«Faltam-nos hoje mestres de humanidade. Faltam cartógrafos do coração humano»


Quem quer ouvir o silêncio de B fachada?

José Tolentino Mendonça
Revista | Expresso | 19 de janeiro 2013, pág. 6

(foto: jornal i)

Faltam-nos hoje mestres de humanidade. Faltam cartógrafos do coração humano, dos seus infindos e árduos caminhos, que, por fim, se revelam extraordinariamente simples.

B Fachada é um dos cantautores da presente geração. Não falta quem o encoste já à linhagem dos José Afonso, José Mário Branco, Sérgio Godinho, Jorge Palma e por aí fora.

Com menos de 30 anos, produziu 12 reluzentes caixas de música que desarrumaram a música portuguesa e a infestaram de talento, ironia e más maneiras. Nada de que ela não precise, diga-se a verdade, para fugir à domesticação imposta pelo cânone preguiçoso das cançonetas do costume.

Porém, no final do ano de 2012 (um ano com uma safra impressionante, em que editou dois álbuns, «Criôlo» e «O Fim», e coproduziu um terceiro com a regravação do disco «Os Sobreviventes», de Sérgio Godinho), o músico anuncia que se despede para uma estação de silêncio. «Quero parar para tentar quebrar a continuidade. É um fim autoimposto… Há uma urgência fundamental no trabalho que eu fiz até aqui que terá que crescer para algo mais.» 

Fiquei a pensar na escolha de B Fachada, no que é essa necessidade de parar para a qual a vida, num momento ou noutro, nos encaminha; nos fins que nos temos de impor se quisermos crescer, mesmo quando os ventos correm de feição; na urgência fundamental que representa escutar-se a si mesmo, perfurando camadas de distração e automatismo.

Diria isto:
por vezes o que no aproxima da autenticidade é o continuar, por vezes é parar. 
E só o saberemos no exercício paciente e inacabado da escuta. Mas esta audição a nós próprios não se faz sem coragem e sem esvaziamento.
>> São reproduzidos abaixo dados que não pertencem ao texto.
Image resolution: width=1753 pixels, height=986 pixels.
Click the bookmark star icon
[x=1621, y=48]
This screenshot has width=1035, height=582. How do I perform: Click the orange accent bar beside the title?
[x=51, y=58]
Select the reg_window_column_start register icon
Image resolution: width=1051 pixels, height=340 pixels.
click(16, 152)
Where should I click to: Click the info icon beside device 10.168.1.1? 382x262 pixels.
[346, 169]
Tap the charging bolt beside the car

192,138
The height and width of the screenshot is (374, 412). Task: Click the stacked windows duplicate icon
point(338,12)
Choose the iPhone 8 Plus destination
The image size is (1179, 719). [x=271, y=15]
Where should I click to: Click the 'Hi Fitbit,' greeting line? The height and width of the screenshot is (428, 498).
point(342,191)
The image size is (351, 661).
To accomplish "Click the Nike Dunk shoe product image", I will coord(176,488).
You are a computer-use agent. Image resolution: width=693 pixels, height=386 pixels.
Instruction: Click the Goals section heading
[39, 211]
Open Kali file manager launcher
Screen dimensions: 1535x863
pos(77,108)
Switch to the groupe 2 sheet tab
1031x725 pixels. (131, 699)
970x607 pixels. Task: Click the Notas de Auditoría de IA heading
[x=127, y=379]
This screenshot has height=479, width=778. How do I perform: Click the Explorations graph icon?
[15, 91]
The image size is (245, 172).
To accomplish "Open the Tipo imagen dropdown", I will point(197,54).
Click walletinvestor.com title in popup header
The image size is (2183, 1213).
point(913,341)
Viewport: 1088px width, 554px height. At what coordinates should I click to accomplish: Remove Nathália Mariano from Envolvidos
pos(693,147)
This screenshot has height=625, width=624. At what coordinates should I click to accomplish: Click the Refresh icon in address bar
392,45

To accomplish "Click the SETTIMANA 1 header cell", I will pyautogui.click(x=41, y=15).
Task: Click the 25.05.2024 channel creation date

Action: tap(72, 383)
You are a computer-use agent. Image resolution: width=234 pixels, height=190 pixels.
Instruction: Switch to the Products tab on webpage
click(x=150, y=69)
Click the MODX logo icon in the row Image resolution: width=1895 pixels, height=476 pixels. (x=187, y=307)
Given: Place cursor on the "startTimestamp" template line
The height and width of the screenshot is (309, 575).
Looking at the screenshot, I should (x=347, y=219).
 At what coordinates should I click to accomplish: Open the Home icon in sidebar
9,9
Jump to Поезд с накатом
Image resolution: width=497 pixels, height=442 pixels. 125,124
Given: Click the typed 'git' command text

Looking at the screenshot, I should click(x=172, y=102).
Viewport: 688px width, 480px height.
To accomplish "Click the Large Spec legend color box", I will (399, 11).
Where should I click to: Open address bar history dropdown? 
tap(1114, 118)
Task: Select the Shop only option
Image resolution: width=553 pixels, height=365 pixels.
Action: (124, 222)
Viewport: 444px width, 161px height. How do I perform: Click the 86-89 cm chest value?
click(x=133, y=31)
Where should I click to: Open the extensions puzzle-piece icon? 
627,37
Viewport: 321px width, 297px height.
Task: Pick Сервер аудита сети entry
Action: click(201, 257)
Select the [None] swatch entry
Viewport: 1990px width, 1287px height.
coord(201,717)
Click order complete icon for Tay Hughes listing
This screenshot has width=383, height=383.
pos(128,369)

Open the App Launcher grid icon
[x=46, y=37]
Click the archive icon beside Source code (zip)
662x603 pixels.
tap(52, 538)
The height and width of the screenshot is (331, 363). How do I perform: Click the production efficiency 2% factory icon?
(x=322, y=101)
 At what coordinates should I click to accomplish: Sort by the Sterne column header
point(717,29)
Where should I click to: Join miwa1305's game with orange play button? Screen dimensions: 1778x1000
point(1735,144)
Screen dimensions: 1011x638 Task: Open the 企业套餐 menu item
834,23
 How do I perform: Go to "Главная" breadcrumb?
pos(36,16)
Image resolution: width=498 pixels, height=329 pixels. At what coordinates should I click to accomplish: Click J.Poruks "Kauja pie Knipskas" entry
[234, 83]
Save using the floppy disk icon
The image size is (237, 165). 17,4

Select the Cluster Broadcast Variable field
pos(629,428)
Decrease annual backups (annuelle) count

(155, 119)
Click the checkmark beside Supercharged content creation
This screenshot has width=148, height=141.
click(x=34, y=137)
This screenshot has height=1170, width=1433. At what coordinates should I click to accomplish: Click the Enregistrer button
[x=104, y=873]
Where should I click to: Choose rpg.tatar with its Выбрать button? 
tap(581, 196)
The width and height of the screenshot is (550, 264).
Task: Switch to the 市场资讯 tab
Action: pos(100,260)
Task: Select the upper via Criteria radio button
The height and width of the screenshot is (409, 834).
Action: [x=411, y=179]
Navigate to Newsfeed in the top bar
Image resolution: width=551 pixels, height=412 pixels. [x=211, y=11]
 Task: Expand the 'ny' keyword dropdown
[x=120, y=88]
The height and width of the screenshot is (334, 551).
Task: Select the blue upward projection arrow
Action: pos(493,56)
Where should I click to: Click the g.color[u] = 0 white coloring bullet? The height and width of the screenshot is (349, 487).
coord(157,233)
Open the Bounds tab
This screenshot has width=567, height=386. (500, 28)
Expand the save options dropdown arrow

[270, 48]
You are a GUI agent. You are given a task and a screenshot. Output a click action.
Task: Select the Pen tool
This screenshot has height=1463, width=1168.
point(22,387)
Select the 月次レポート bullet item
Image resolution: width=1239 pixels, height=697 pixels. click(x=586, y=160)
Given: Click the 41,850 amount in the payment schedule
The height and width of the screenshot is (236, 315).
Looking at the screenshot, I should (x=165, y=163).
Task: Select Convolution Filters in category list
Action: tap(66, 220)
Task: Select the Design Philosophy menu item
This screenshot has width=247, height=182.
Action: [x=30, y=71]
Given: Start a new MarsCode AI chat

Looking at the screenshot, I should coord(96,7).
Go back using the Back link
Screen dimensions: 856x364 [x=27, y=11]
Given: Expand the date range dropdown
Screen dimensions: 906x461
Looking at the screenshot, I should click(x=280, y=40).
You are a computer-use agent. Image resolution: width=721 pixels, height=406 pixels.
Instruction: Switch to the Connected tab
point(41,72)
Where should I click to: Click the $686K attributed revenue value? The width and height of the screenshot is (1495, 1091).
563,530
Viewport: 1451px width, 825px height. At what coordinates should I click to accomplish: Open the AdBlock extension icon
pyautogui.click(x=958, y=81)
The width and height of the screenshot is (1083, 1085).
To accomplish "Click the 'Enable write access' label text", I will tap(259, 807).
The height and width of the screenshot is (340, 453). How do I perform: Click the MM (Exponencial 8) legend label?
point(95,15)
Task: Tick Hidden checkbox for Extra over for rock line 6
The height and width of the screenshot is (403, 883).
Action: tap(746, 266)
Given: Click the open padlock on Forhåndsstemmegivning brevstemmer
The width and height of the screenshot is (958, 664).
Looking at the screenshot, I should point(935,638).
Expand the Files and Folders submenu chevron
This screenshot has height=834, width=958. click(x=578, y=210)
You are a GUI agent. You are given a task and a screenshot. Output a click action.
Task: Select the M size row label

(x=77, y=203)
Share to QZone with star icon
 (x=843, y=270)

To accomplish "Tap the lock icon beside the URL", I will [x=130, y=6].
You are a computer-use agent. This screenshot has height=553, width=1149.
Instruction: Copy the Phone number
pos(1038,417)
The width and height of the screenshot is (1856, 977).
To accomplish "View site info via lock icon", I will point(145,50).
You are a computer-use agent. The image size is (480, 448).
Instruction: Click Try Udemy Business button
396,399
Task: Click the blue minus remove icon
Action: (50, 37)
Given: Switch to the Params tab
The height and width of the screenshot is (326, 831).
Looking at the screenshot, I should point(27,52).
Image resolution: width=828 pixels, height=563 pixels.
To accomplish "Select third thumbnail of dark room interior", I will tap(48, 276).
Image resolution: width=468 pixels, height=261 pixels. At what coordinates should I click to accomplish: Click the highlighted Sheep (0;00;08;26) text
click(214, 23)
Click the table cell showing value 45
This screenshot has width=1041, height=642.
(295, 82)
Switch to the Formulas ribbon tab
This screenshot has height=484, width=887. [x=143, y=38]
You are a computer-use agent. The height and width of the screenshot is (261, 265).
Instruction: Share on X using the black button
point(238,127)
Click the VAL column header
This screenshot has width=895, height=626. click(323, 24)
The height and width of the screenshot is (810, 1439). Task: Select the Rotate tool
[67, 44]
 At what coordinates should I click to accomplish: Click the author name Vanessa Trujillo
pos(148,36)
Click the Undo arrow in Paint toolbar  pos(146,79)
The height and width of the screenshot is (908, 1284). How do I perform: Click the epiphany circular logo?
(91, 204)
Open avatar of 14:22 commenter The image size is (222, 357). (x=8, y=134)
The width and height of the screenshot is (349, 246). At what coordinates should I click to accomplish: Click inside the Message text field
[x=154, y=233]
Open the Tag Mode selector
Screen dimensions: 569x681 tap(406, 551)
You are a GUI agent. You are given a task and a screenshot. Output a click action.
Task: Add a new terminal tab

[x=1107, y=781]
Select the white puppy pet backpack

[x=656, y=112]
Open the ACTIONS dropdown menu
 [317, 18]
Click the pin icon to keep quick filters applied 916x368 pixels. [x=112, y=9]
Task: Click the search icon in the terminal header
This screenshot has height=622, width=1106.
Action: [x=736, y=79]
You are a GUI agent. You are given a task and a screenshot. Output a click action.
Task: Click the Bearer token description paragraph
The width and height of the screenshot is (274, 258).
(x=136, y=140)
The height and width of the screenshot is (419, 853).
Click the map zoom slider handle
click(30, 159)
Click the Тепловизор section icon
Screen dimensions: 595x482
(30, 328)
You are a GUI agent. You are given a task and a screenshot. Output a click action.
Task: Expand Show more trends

Não podemos estar à espera de condições ideais. Eu acredito naquilo que o músico John Cage deixou escrito: em nenhuma parte do espaço ou do tempo existe isso a que, de forma idealizada, nós chamamos silêncio. À nossa volta tudo é som, por muito que tentemos encontrar um silêncio. E do mesmo modo se expressou Kafka falando da sua trincheira, a literatura: «Nunca conseguimos estar suficientemente sozinhos quando escrevemos, nunca há silêncio suficiente à nossa volta quando escrevemos, até mesmo a noite nunca é noite o suficiente.» Aquilo a que chamamos silêncio só se torna real e efetivo através de um processo de despojamento interior, e de nenhuma outra maneira. Os padres do deserto ensinam-no, com uma sabedoria sempre calibrada de humor. Como aparece nesta história do monge Arsénio. 
«A certa altura, o abba Arsénio chegou a um canavial e os juncos eram agitados pelo vento. E o velho sábio perguntou aos irmãos: “Que rumorejar é este?” e eles responderam: “São os juncos.” O velho sábio disse-lhes: “Na verdade, se um homem se sentar em silêncio e ouvir a voz de um pássaro, é porque não tinha mesmo silêncio no seu coração. Quanto mais não será assim convosco, que ouvis os sons destes juncos?”» 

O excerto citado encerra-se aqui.